(Stored records):
┏━━

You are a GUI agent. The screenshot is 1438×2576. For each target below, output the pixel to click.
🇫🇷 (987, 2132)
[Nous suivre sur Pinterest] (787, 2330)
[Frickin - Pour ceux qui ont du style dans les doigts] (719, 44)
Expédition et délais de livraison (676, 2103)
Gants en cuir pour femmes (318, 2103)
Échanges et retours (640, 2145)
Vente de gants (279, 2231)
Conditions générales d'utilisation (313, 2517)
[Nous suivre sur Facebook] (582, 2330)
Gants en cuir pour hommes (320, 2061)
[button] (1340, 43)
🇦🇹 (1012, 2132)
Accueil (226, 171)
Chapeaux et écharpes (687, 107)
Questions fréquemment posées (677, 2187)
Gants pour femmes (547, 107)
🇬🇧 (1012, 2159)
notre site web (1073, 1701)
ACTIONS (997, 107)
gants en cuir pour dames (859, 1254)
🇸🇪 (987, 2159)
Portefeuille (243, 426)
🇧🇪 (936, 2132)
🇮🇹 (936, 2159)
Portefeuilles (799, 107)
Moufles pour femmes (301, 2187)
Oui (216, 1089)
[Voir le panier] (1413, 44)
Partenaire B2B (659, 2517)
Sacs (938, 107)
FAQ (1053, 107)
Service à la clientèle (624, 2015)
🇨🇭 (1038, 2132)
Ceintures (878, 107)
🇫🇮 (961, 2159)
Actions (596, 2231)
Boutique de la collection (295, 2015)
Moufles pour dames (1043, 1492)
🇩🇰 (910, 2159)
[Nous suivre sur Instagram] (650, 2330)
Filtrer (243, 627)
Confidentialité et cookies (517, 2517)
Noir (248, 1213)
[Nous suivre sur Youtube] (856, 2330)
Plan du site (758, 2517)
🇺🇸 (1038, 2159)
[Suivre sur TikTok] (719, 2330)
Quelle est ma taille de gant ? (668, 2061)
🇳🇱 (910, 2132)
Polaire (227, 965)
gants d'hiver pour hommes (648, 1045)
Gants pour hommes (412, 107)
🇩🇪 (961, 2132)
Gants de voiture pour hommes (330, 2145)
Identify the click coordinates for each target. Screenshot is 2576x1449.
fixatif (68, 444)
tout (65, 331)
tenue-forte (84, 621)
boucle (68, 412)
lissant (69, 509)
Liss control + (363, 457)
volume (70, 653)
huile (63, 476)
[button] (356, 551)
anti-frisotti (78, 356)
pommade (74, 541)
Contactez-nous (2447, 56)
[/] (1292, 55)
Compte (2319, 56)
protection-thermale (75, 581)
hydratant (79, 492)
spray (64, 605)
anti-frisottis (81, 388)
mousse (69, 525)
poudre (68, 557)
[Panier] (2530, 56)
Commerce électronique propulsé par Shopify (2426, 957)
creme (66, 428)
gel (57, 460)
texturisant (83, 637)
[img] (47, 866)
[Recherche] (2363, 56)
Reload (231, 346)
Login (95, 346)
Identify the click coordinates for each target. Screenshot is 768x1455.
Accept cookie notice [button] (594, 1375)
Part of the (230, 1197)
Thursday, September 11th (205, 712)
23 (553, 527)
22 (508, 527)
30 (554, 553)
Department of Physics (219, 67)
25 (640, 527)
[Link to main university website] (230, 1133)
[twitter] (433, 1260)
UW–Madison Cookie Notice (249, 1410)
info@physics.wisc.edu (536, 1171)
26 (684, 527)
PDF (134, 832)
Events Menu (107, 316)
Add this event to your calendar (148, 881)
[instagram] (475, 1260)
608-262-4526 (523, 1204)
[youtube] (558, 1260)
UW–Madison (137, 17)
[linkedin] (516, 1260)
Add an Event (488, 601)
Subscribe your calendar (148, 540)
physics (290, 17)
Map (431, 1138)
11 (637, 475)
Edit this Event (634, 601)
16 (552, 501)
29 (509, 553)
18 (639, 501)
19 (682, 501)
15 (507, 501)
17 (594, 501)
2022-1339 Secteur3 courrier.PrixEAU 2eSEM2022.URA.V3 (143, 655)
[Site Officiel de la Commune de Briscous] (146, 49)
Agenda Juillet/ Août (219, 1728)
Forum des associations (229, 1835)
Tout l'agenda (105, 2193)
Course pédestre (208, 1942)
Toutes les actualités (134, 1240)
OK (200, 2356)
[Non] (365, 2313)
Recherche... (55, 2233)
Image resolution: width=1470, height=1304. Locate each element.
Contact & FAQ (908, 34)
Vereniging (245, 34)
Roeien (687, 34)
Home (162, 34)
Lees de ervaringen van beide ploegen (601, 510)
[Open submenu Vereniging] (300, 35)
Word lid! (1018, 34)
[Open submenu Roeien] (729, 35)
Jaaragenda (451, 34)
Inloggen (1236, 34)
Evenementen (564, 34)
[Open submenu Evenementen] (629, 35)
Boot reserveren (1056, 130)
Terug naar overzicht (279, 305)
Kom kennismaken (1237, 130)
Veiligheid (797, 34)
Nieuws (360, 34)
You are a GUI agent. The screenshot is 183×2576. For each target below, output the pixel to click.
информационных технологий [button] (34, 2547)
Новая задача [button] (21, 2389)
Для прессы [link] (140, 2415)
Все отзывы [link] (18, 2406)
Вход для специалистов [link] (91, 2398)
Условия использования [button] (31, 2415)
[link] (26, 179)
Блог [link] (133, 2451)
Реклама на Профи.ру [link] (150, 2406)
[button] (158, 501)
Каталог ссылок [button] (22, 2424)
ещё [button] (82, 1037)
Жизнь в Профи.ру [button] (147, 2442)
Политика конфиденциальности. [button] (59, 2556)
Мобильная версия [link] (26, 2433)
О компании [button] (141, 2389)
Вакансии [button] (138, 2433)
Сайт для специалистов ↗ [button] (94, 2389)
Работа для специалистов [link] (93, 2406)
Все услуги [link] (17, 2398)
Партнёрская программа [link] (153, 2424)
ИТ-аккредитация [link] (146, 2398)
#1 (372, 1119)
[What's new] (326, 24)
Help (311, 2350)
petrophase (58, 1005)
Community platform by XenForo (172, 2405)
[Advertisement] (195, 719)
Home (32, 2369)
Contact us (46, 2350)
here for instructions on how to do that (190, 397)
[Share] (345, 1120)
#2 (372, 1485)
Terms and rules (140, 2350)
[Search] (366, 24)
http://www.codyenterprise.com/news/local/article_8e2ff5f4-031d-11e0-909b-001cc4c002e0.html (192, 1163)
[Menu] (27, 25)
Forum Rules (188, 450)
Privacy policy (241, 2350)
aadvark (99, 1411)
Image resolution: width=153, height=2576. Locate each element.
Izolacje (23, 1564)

┗━━

(Task description):
Restate word for word the lines of the data above, starting at the line containing "[youtube] (558, 1260)" and ending at the line containing "Tout l'agenda (105, 2193)", both included, and nothing more.

(Reply to the task):
[youtube] (558, 1260)
UW–Madison (137, 17)
[linkedin] (516, 1260)
Add an Event (488, 601)
Subscribe your calendar (148, 540)
physics (290, 17)
Map (431, 1138)
11 (637, 475)
Edit this Event (634, 601)
16 (552, 501)
29 (509, 553)
18 (639, 501)
19 (682, 501)
15 (507, 501)
17 (594, 501)
2022-1339 Secteur3 courrier.PrixEAU 2eSEM2022.URA.V3 (143, 655)
[Site Officiel de la Commune de Briscous] (146, 49)
Agenda Juillet/ Août (219, 1728)
Forum des associations (229, 1835)
Tout l'agenda (105, 2193)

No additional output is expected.